Using Medicare claims data from 2005 and 2006 and applying a per-capita methodology, GAO found that specialists' resource use remained stable, despite high patient turnover. "This stability suggests that per-capita resource use is a reasonable approach for profiling specialist physicians because it reflects distinct patterns of a physician's resource use, not the particular population of beneficiaries seen by a physician in a given year," the report concluded.
Connecting profiling with payment
Physicians may need to face the fact that profiling systems are going to be imperfect, and that any associated payment incentives may not always match actual performance levels, said Robert M. Krughoff, president of Consumers' Checkbook/Center for the Study of Services. Checkbook/CSS is a Washington, D.C.-based organization that rates health care professionals as well as services such as auto repair shops, electricians and movers.
"In general, we have to have a tolerance for some error," Krughoff said. "It seems to me we have to be prepared to take some risks on that front. If the risk is some doctor gets a lower pay-for-performance reward, that's a small risk, and it should average out over time. Sometimes you'll do well and sometimes you'll do badly."
Checkbook/CSS in July released results from a pilot study it conducted with physicians in Denver, Kansas City, Mo., and Memphis, Tenn., that developed physician report cards through patient surveys. The program demonstrated that low-cost, rigorous survey methods can produce efficient ratings and reports on most doctors, Krughoff said.

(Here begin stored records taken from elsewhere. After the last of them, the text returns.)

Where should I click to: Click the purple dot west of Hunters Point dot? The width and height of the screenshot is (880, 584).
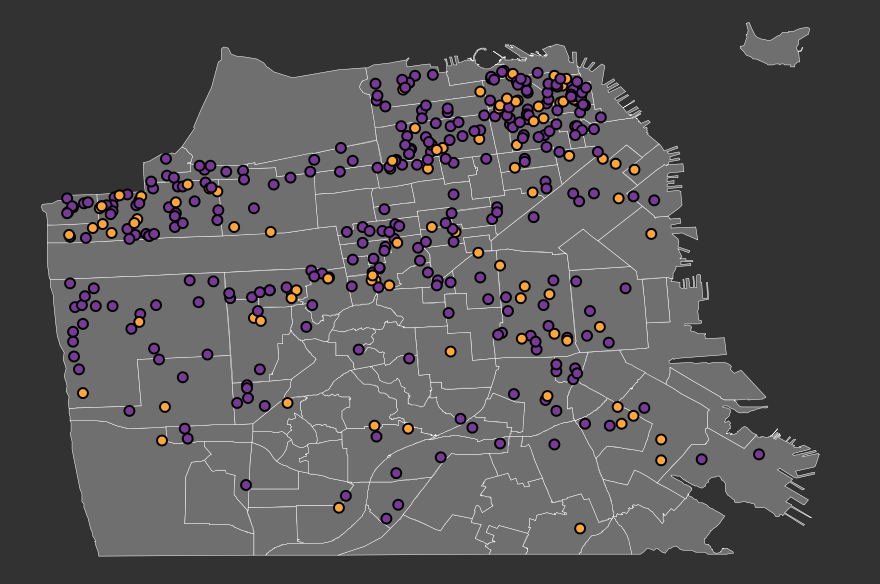702,459

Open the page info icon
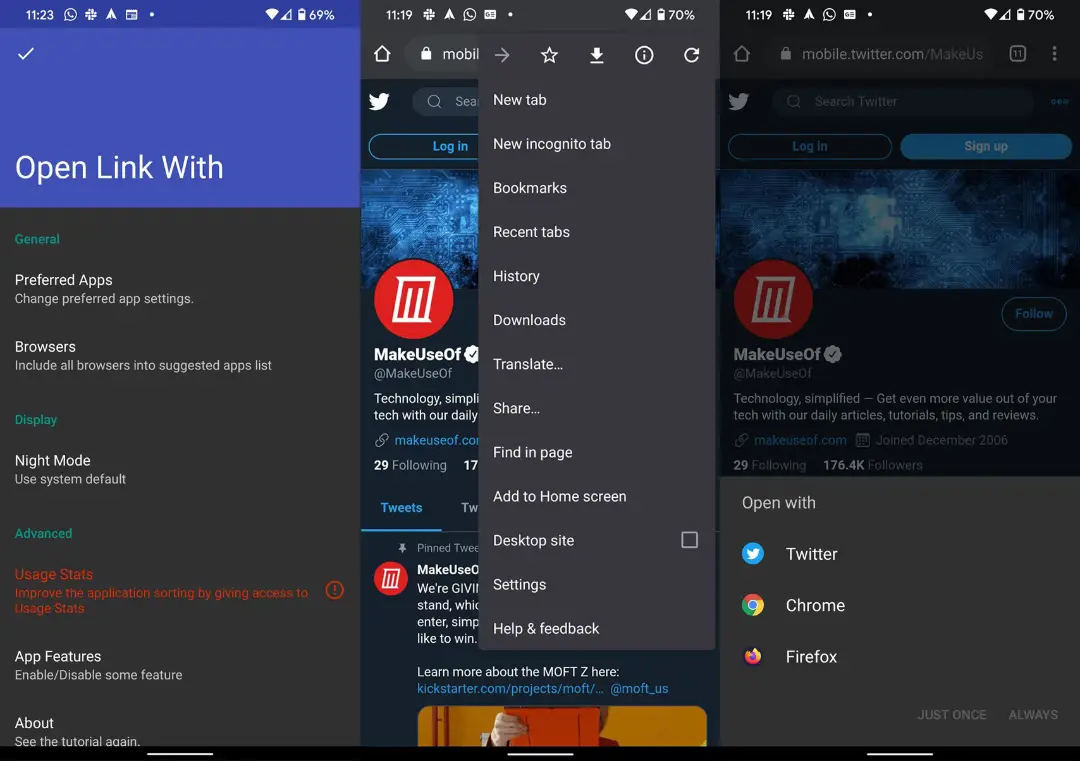pos(644,55)
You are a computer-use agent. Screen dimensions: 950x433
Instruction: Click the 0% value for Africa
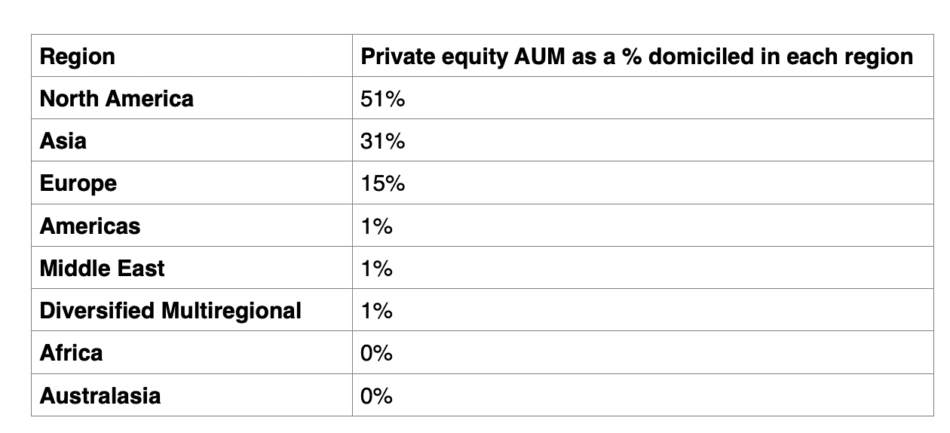point(376,353)
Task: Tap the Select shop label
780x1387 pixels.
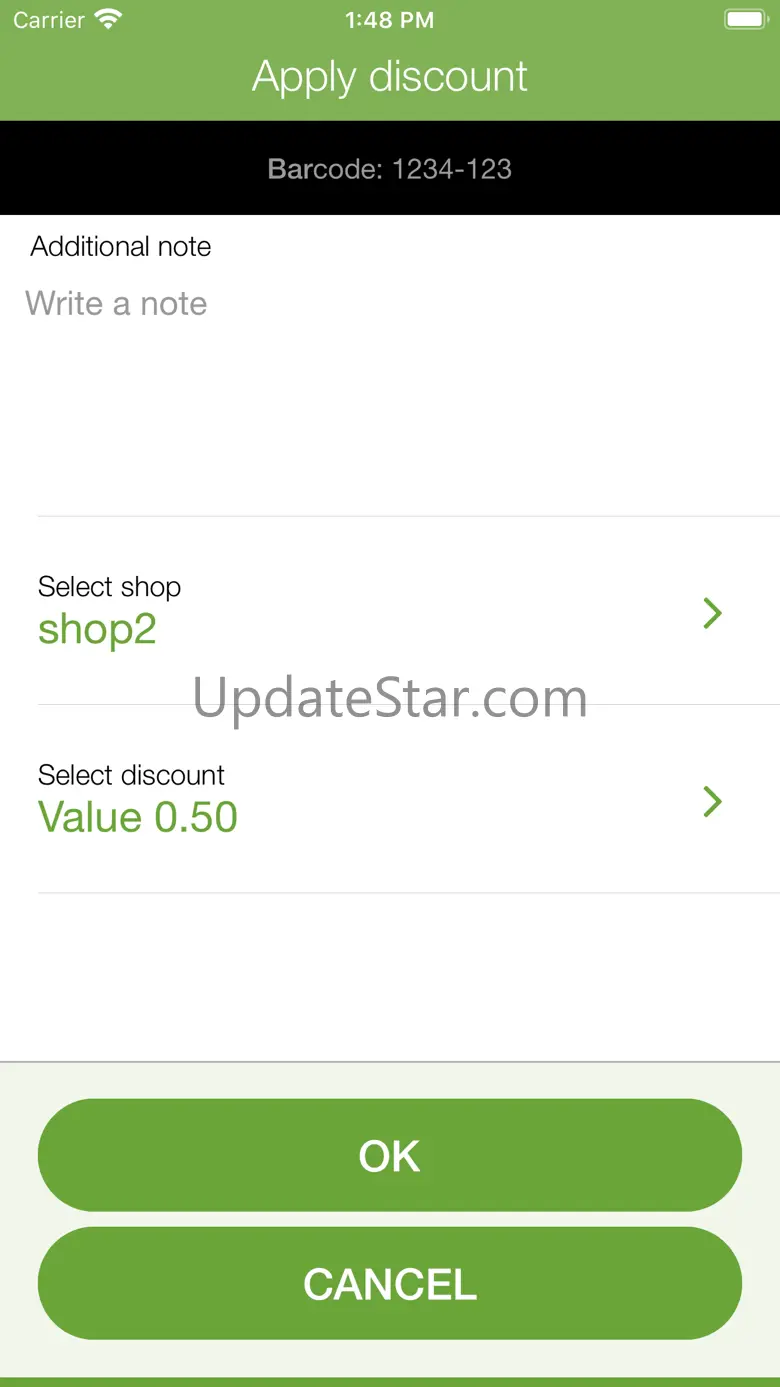Action: [x=109, y=586]
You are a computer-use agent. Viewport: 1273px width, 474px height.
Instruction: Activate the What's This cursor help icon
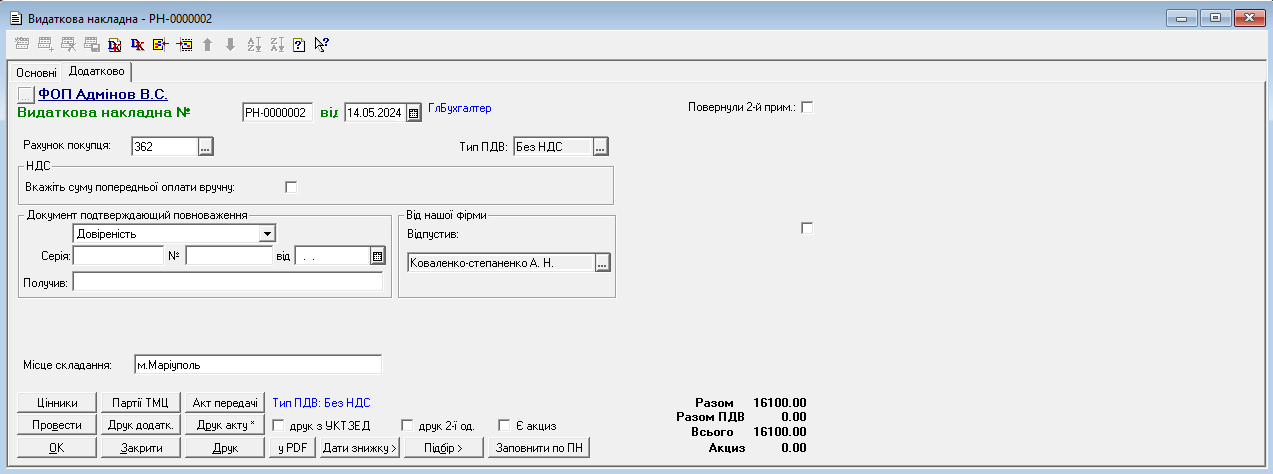point(322,45)

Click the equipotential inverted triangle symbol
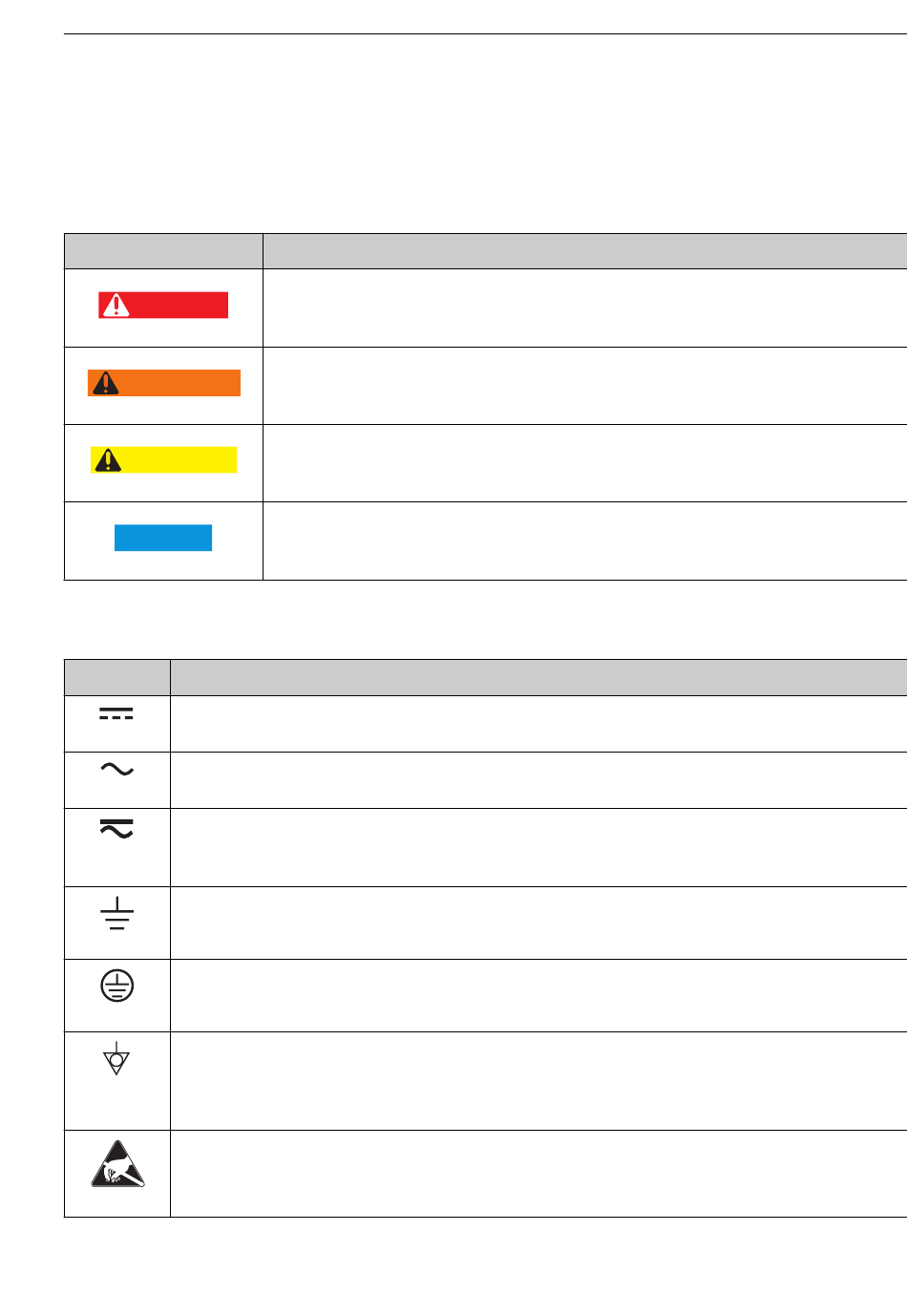(x=116, y=1058)
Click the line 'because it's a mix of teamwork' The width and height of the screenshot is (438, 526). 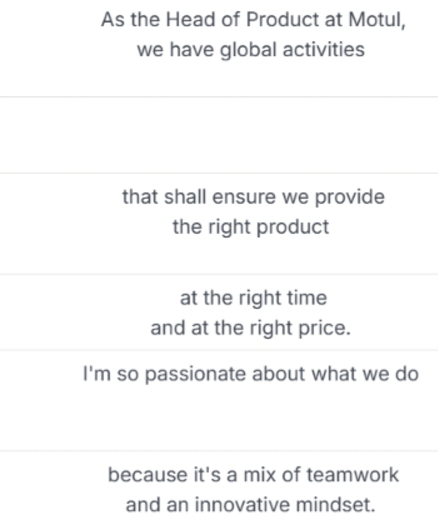[x=253, y=475]
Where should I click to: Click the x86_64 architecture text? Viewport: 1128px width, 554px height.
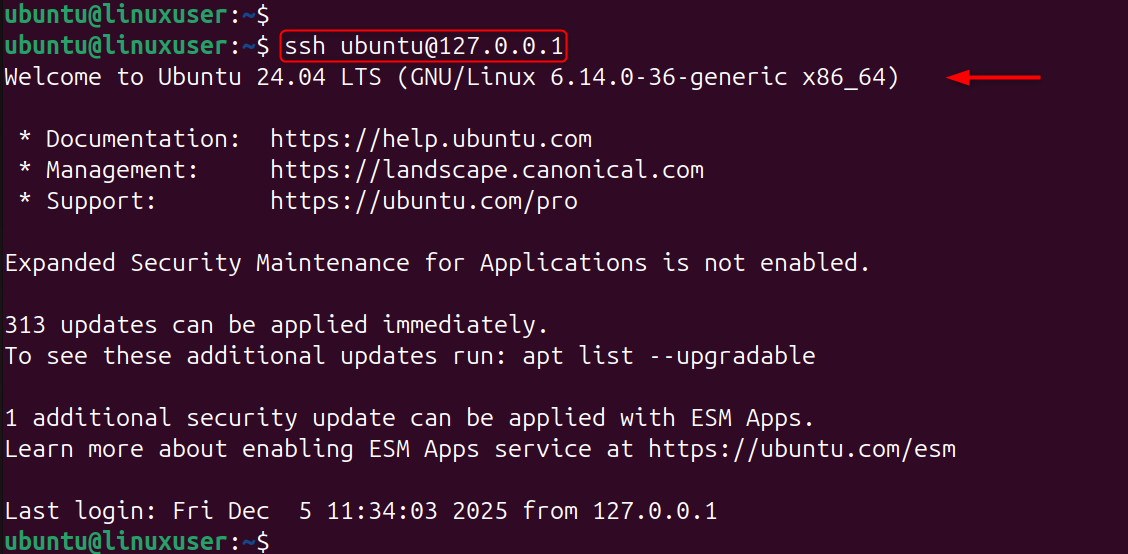(851, 77)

Checkbook/CSS sued the federal government in 2006 for access to Medicare claims data on individual physicians that it wanted to make public. A federal appeals court in January 2009 ruled in favor of keeping the information private after CMS and other groups, including the American Medical Association, fought the disclosure. The AMA argued that such raw data would be of little use to patients in choosing doctors and could compromise physician privacy.